Clarence Jones, who was a speechwriter and attorney for King, says King's position on affirmative action would have evolved. He says he believes that King would support affirmative action policies that help poor people, not one particular race.
He was already headed that way with the "Poor People's Campaign," says Jones, author of "Behind the Dream," which offers a behind-the-scenes look at the making of King's dream speech.
King had already decided during the last year of his life to push for the congressional passage of an economic bill of rights for the poor, Jones says. The SCLC debated whether to include nonblacks in the bills of rights but King insisted that they do so.

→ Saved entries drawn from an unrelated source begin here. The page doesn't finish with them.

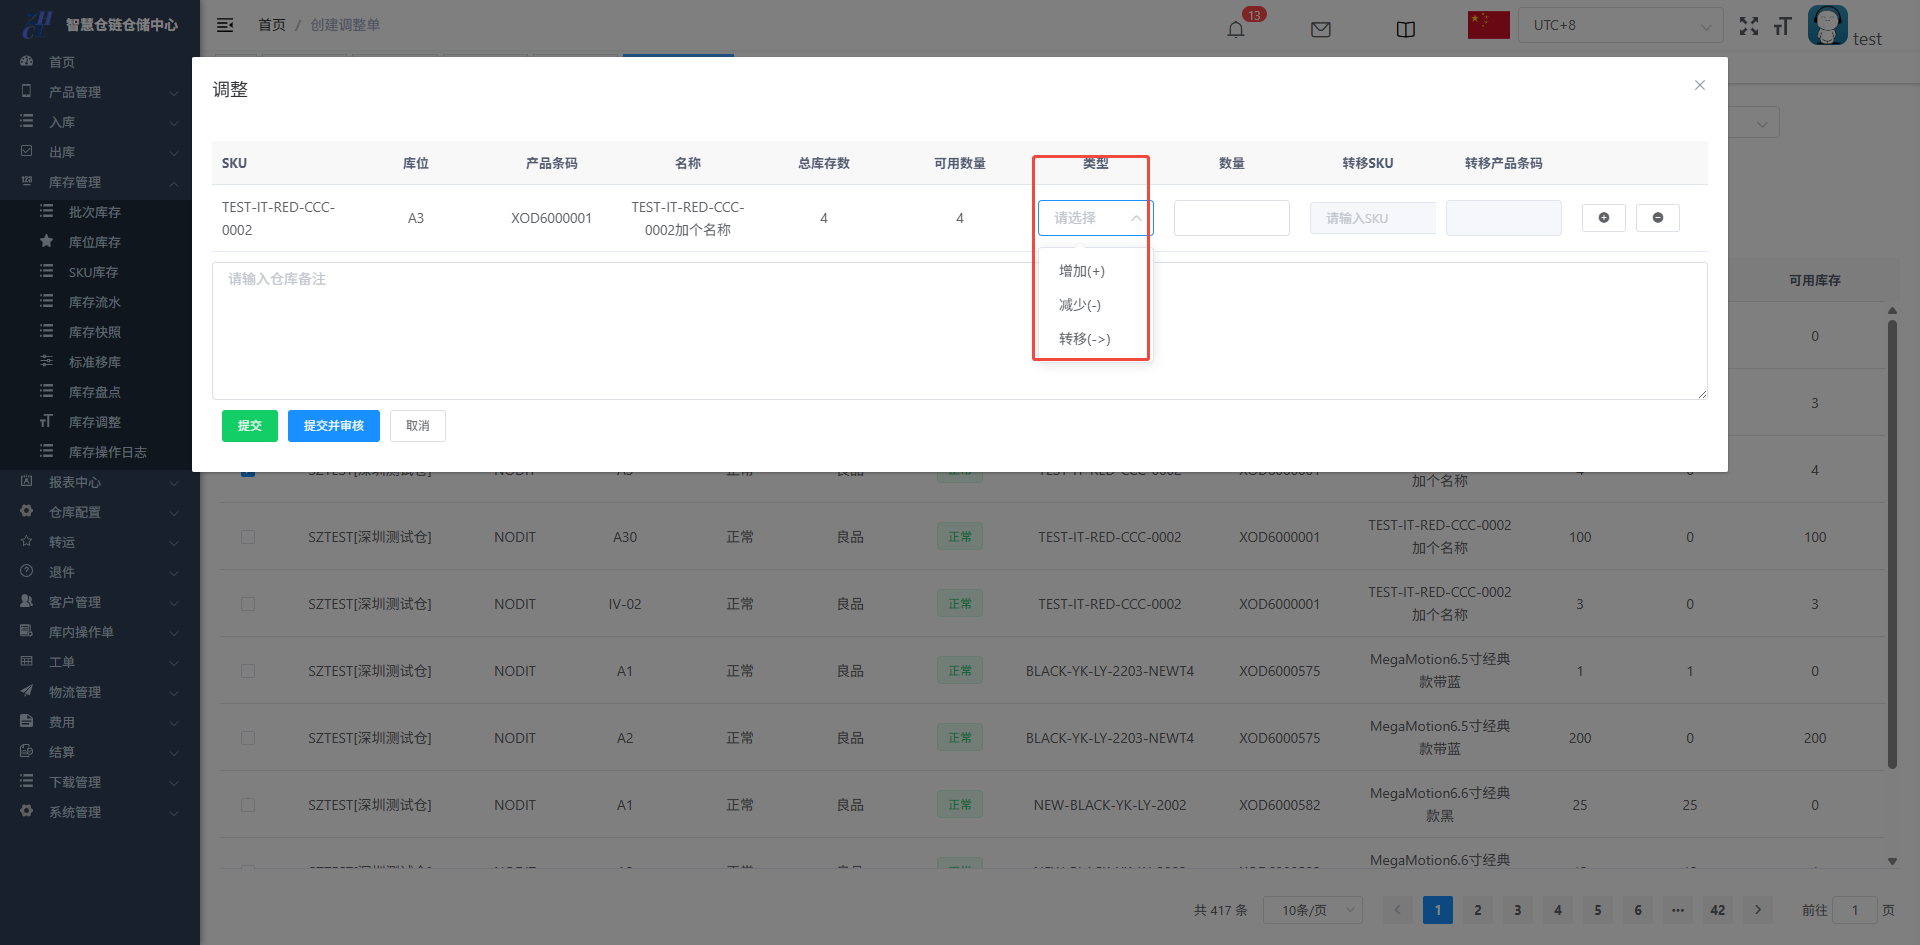
Task: Tick the checkbox for row IV-02
Action: pyautogui.click(x=248, y=604)
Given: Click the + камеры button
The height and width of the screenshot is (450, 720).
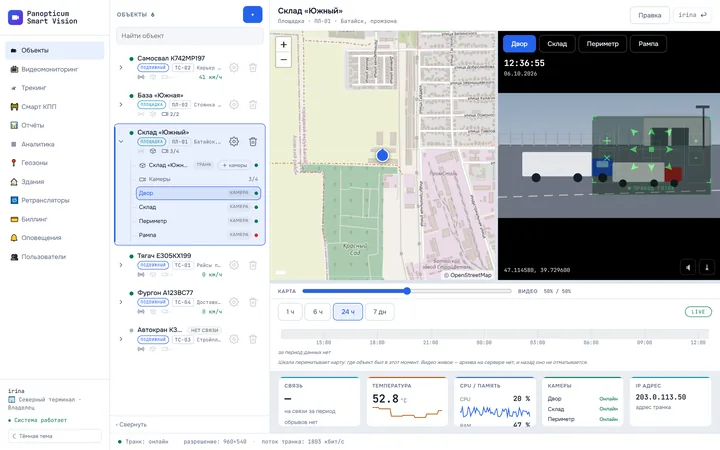Looking at the screenshot, I should click(x=235, y=165).
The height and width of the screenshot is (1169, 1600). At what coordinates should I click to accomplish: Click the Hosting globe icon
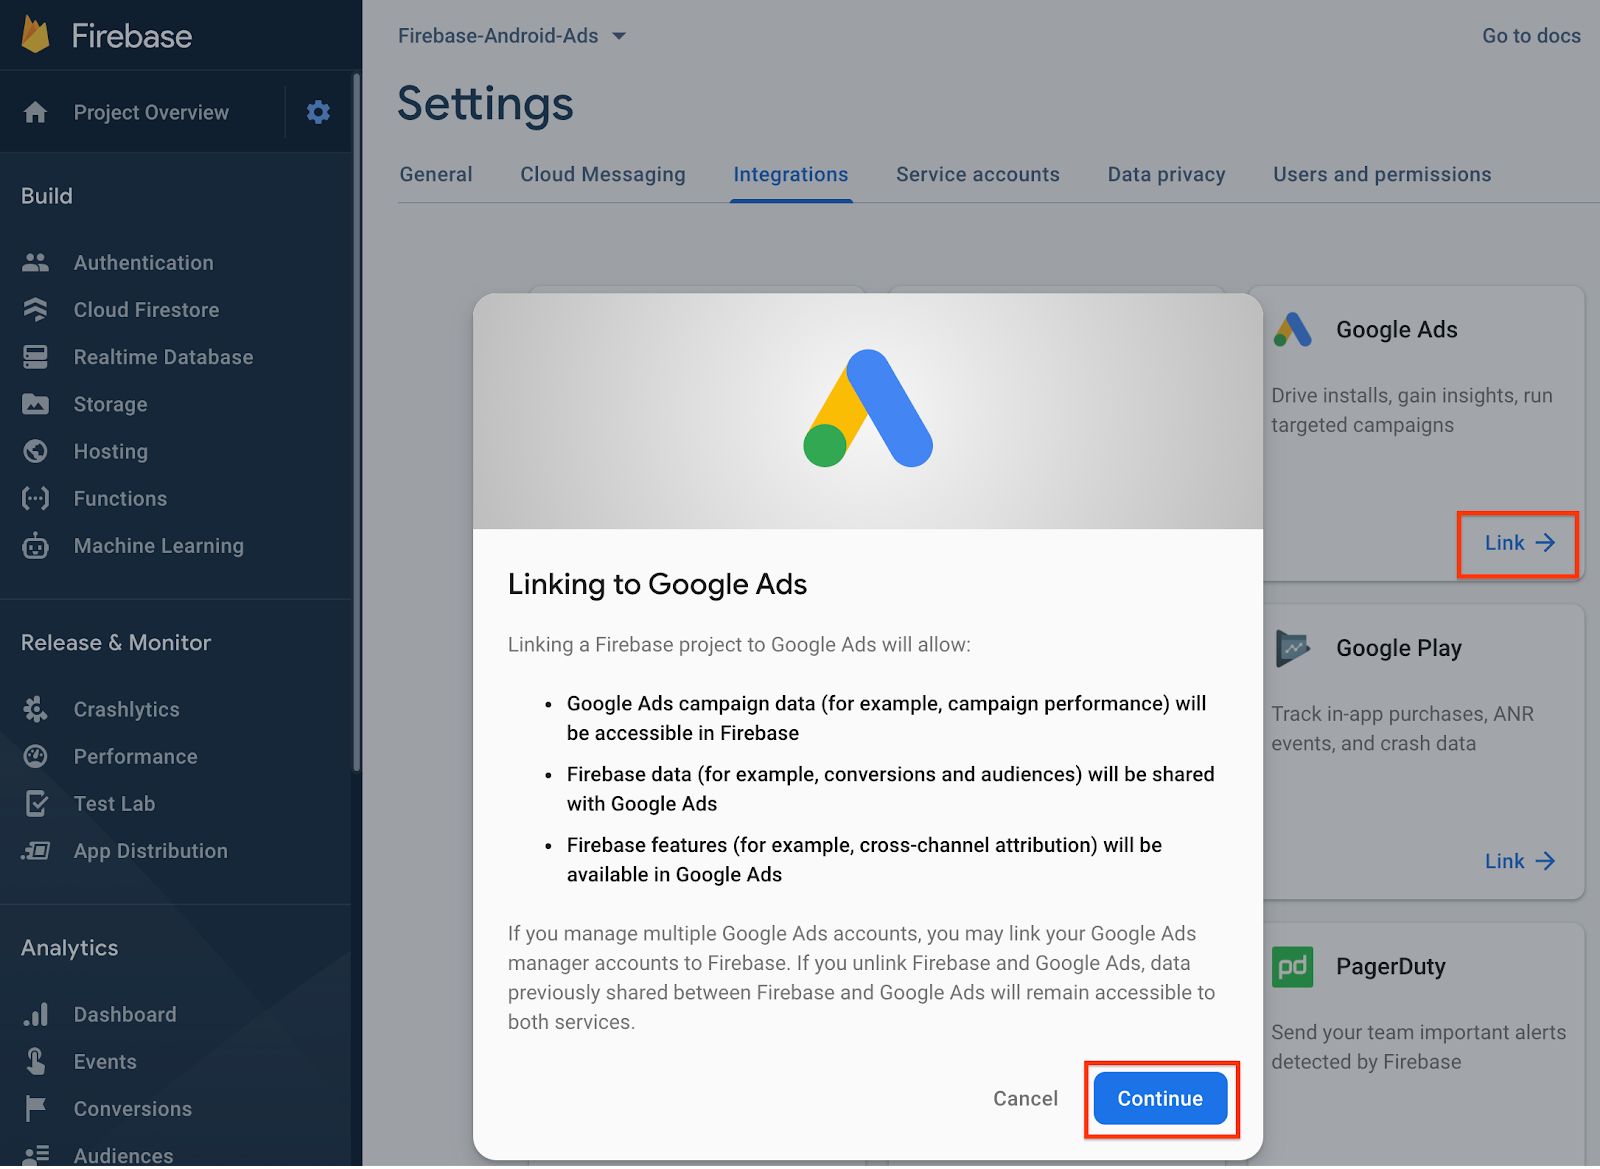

"We came to the conclusion that the economic circumstances of poor people transcended the issue of color and race," Jones says.
Conservatives who insist that King's primary aim was to change people, not laws, don't understand King or American history, others say.
If King's primary aim was to change hearts not laws, the movement would not have had as many victories, says Clayborne Carson, who was chosen by King's widow, Coretta Scott King, to edit her husband's papers.
"People who gain privileges because of race or status don't readily give up those privileges and they don't see them as wrong," Carson says. "We know for a fact that the South would have never voted out slavery or Jim Crow."
Two visions of King
Carson says those who distort King's legacy aren't confined to conservatives. Some of King's biggest supporters subtract vital parts of King's message.
"At the King Memorial in Washington, you won't see a single quote about poverty," says Carson, author of "Martin's Dream." "You have a lot of quotes about love and abstract ideas, but translating love to let's take care of the poor, that's a step that most people aren't willing to take."
What's happening to King's message is part of a larger trend in American history: a deliberate attempt to "misremember" race, says Branch, the civil rights author.
"That is the temptation of American history, to say we don't need to deal with race anymore. We misremembered the Civil War for a 100 years, thinking that it had nothing to do with slavery and that the glorious old wonderful South was like 'Gone with the Wind,' " Branch says.
What Branch calls "misremembering" others call recapturing King's conservative legacy.
Raney, who wrote the Heritage Foundation article about King's conservative values, says she did so because she wanted to "reclaim" King for conservatives.
Still, she says as much as she's read about King, he remains elusive.
"It seems like there are almost two Kings, the earlier one and the later one," she says.
Both versions of King will be on display this Monday. Forty-five years after his death, one thing has not changed: King's message is still dividing America.